### WHAT THE TASK REQUIRES
The line holding "Given: Click the" is the last one to output; start at the first line of the data, keep every line in between exactly, and leave out pictures.

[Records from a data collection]
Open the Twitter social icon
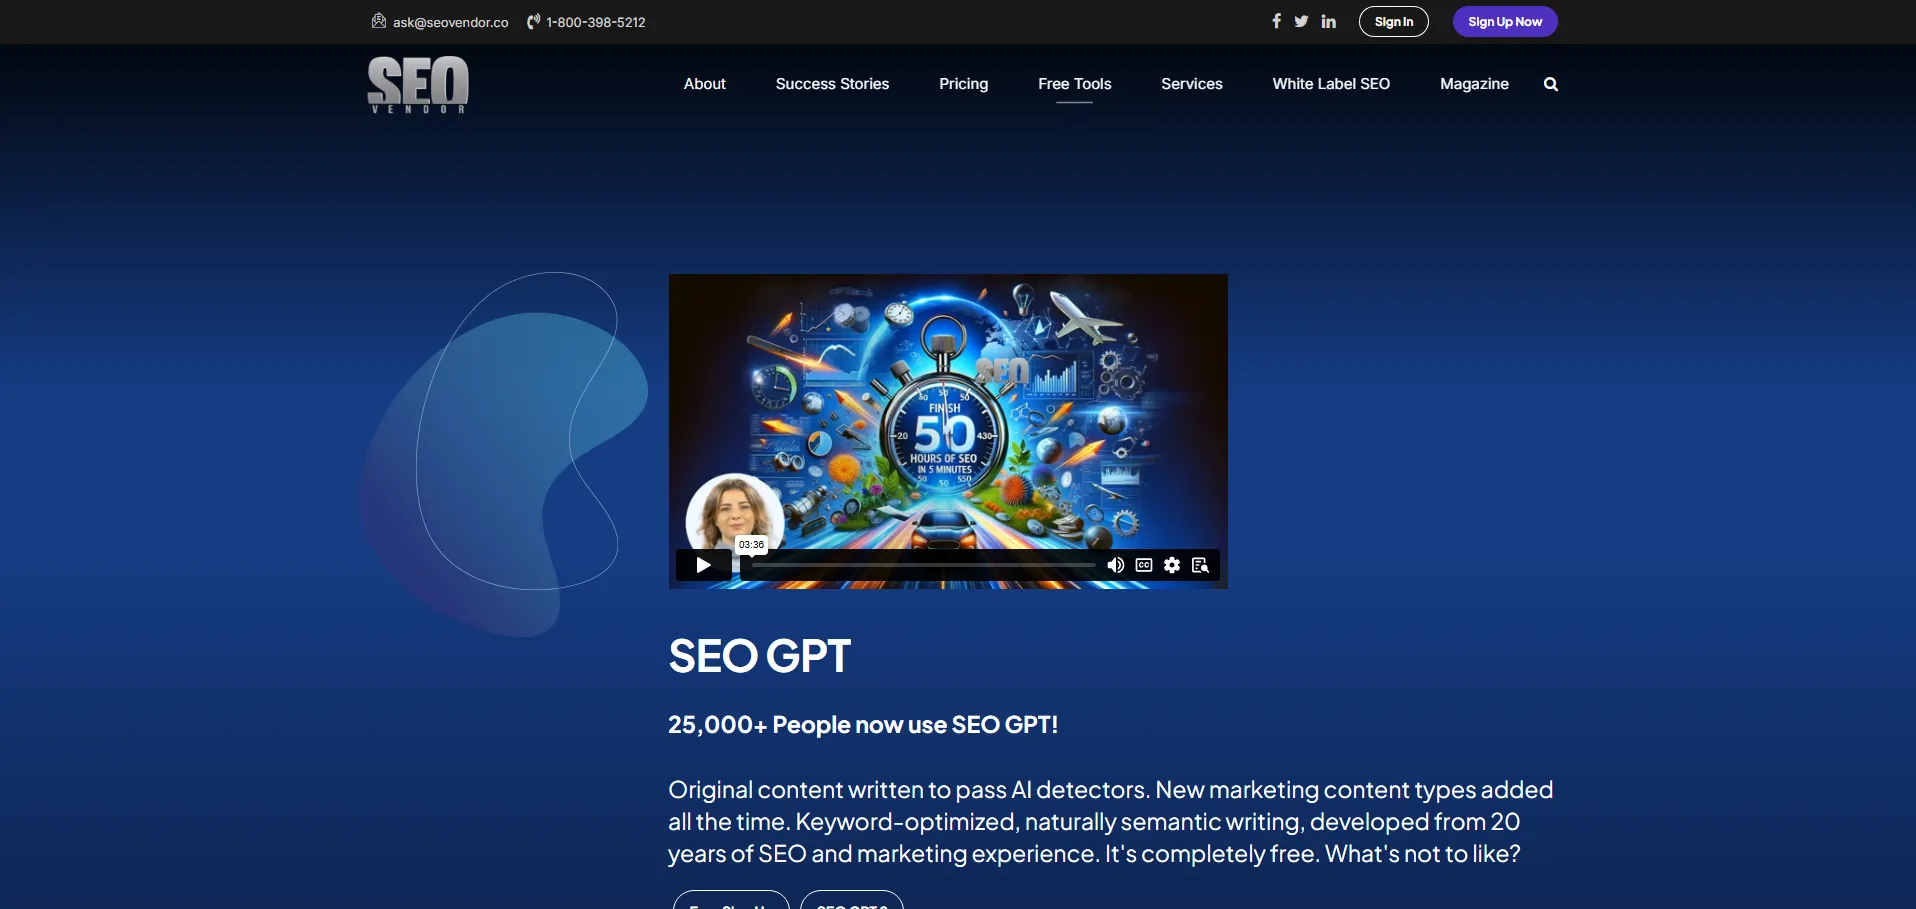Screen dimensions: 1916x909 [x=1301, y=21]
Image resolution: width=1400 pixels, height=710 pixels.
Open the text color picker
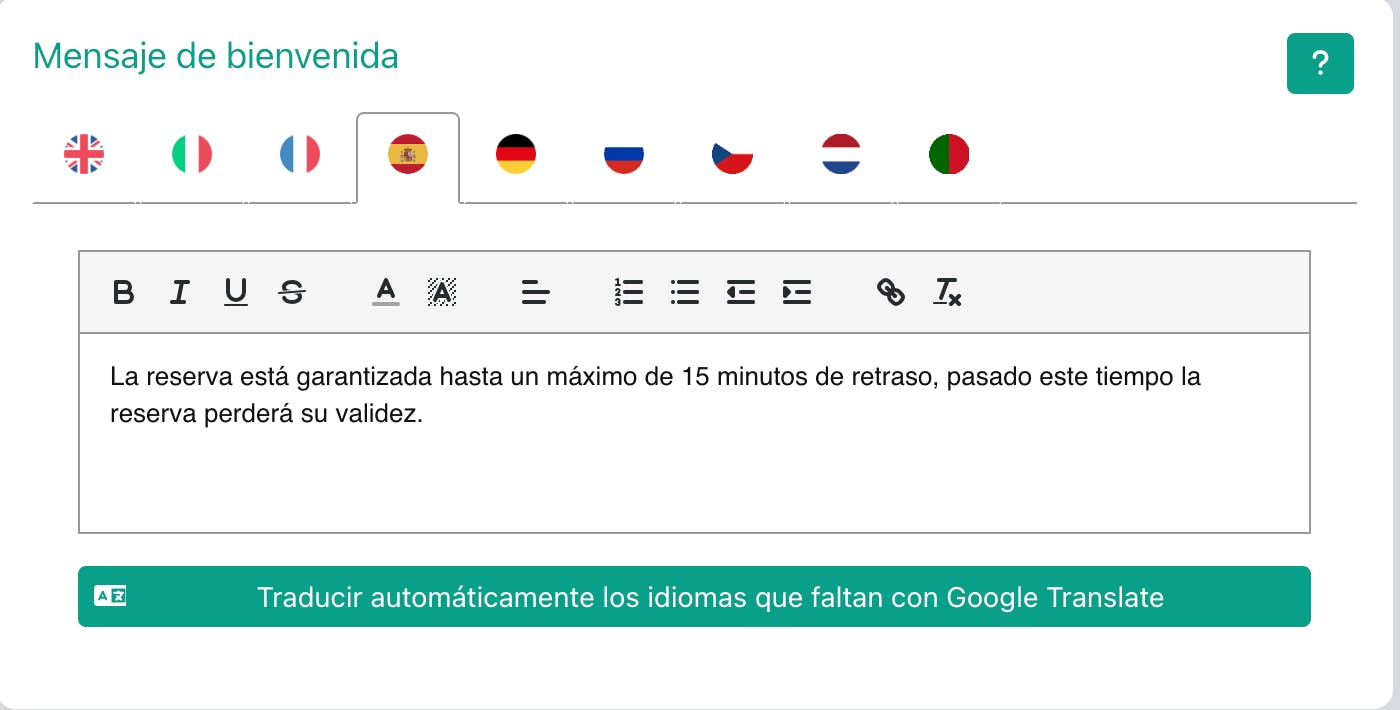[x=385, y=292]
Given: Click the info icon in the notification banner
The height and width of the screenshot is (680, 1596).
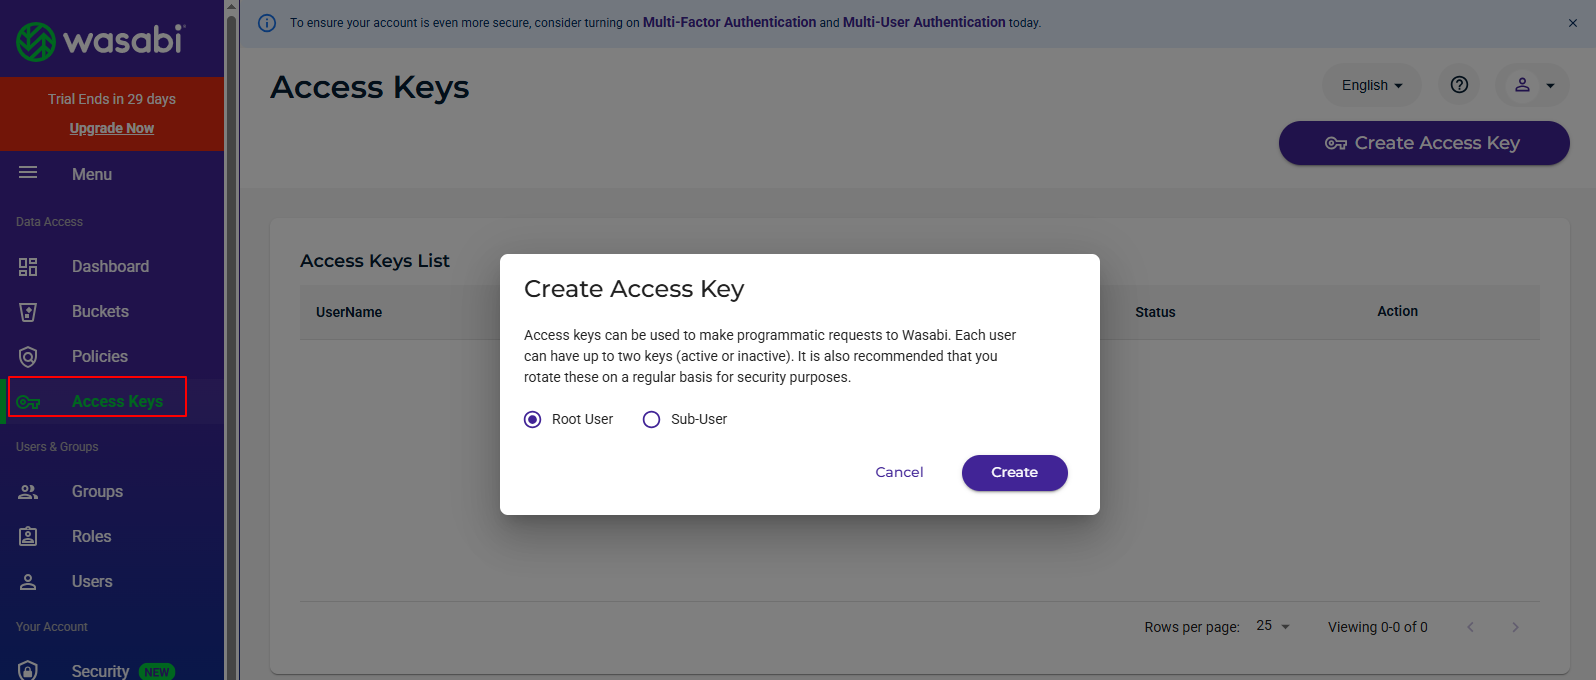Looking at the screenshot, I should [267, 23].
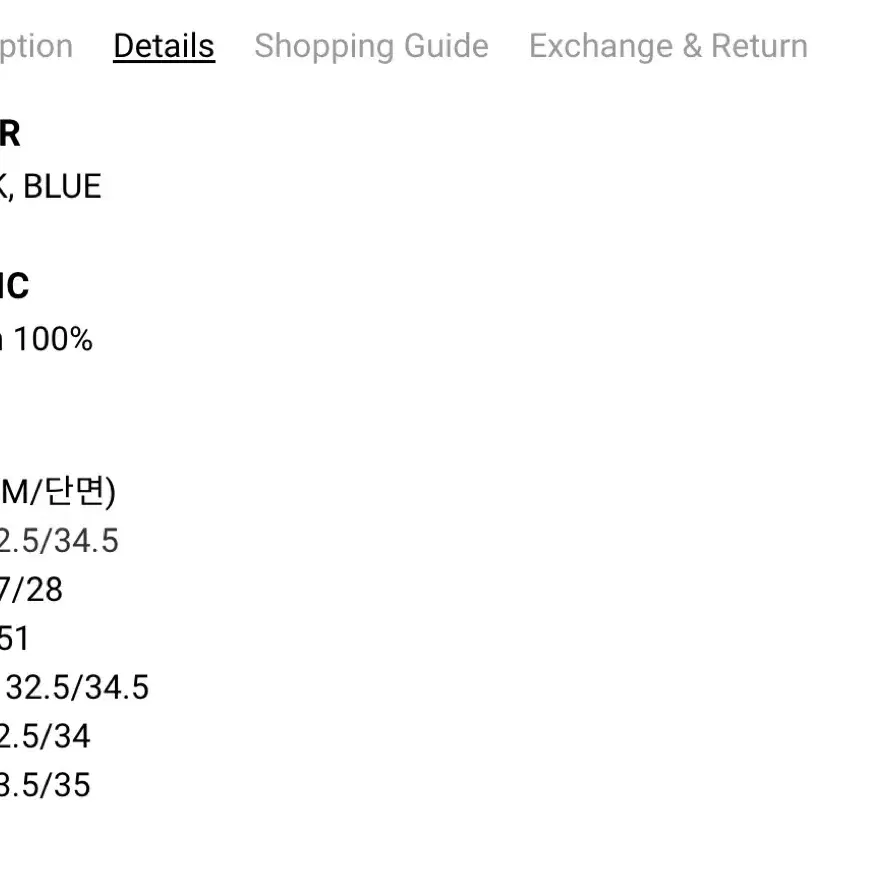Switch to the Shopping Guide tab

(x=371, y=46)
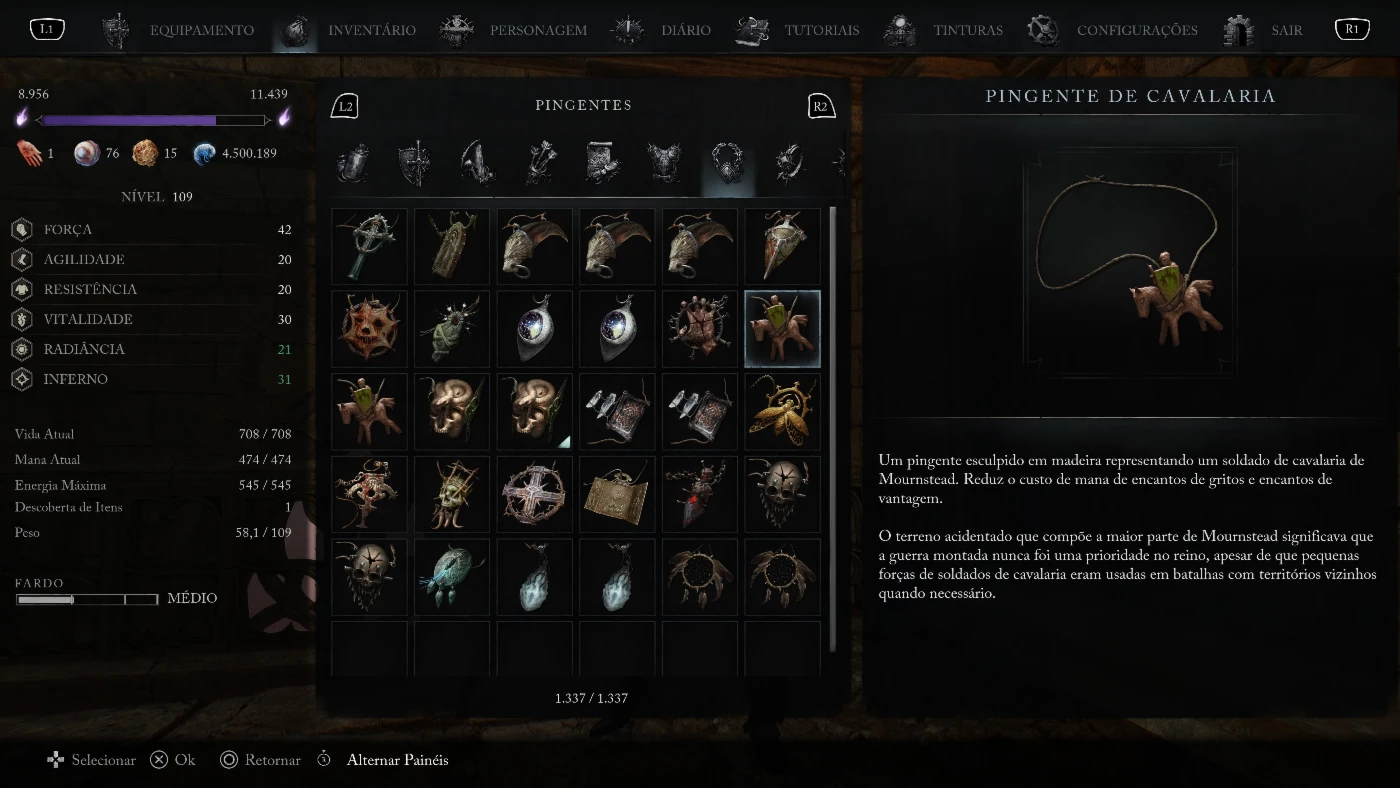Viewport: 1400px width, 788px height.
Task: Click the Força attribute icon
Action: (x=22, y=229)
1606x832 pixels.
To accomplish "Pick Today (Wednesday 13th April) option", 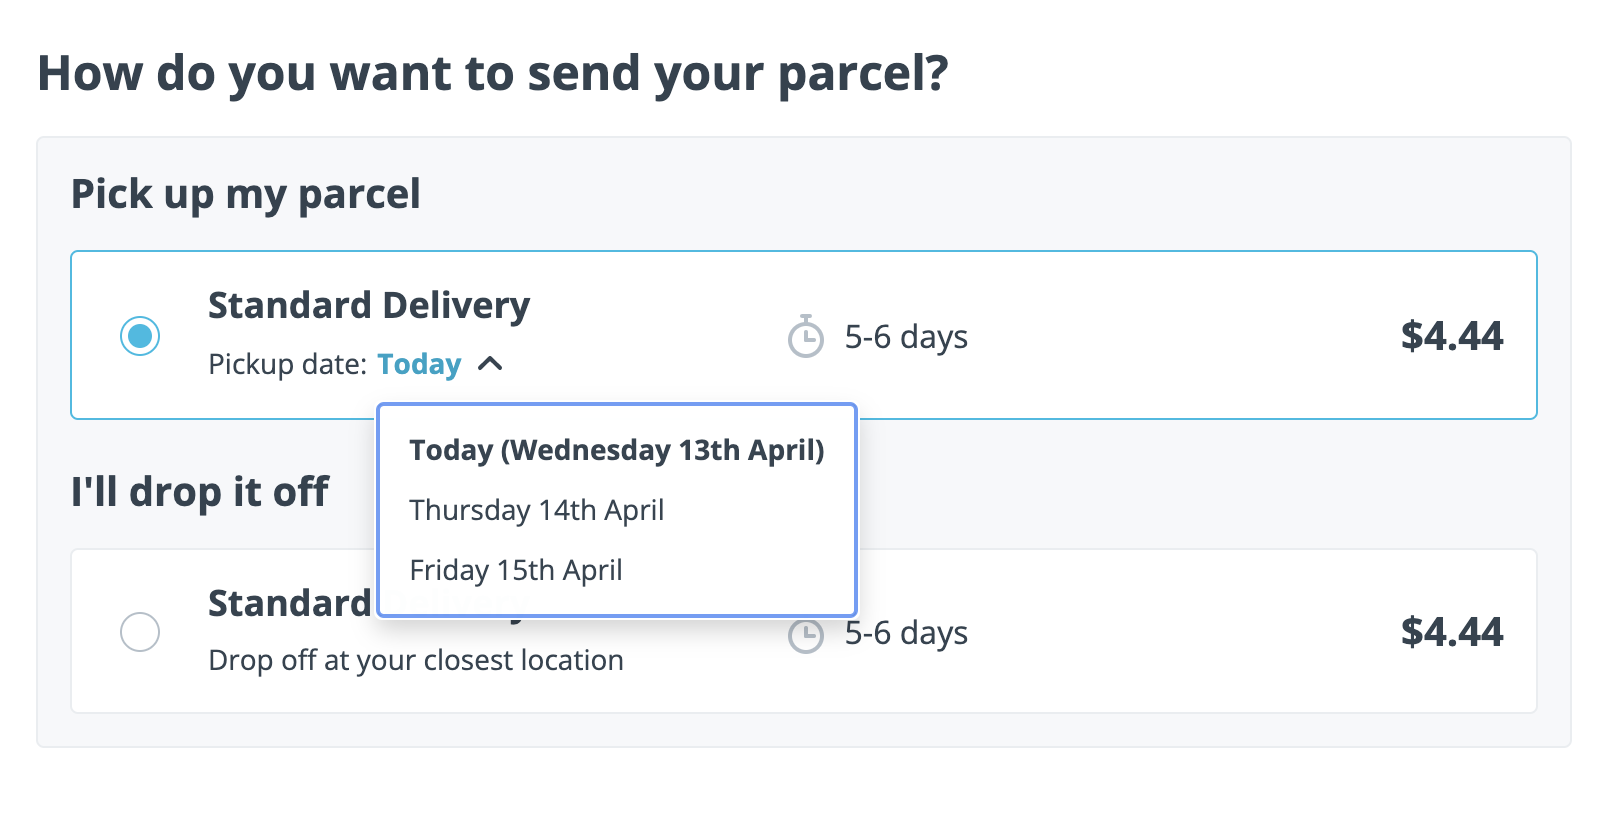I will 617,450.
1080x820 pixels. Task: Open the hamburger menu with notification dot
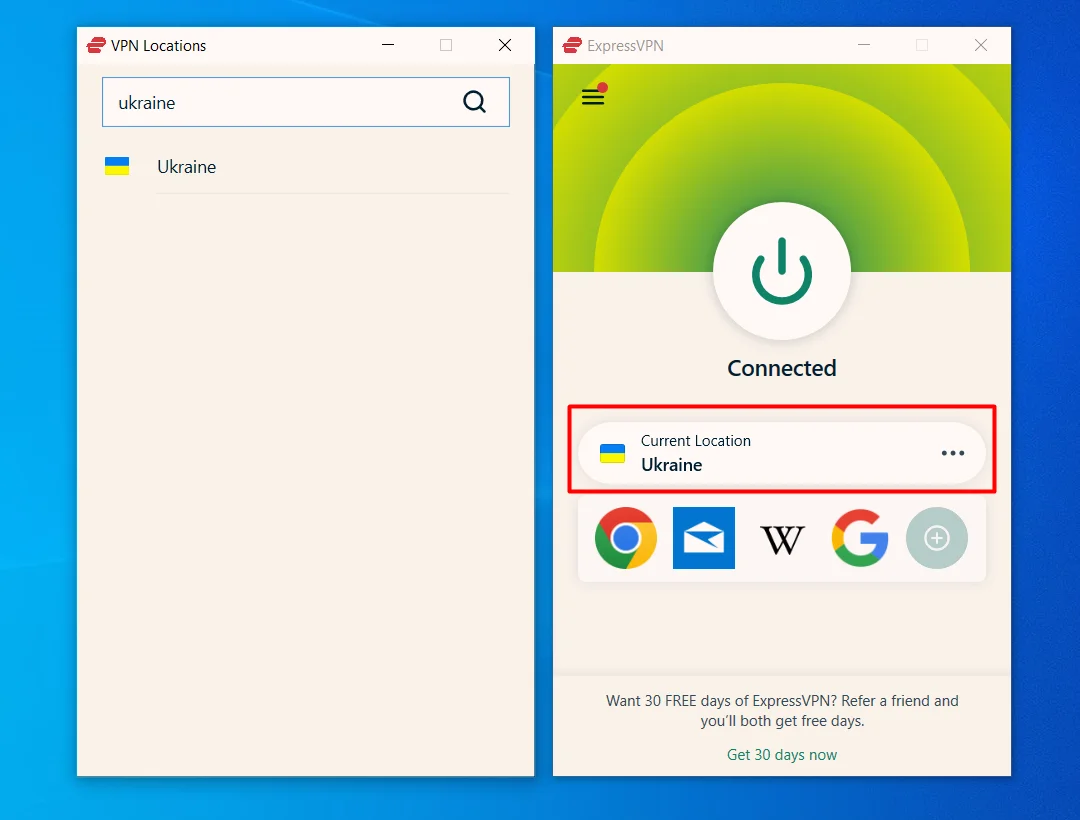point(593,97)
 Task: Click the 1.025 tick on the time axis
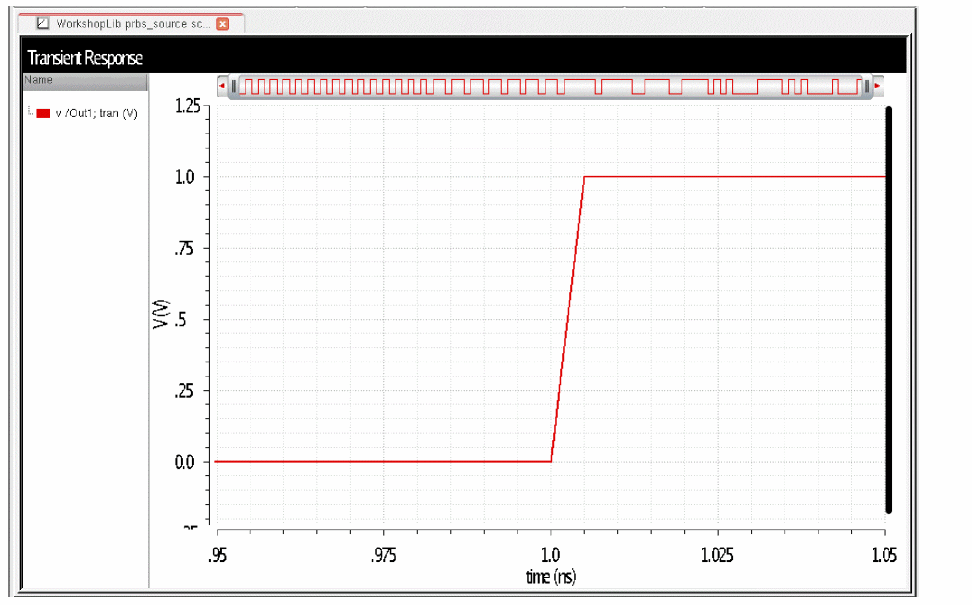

### SOLVED EXERCISE
Open the Twitter social icon
Screen dimensions: 1916x909 [x=1301, y=21]
Image resolution: width=1400 pixels, height=710 pixels.
Open the text color picker
[x=385, y=292]
Given: Click the info icon in the notification banner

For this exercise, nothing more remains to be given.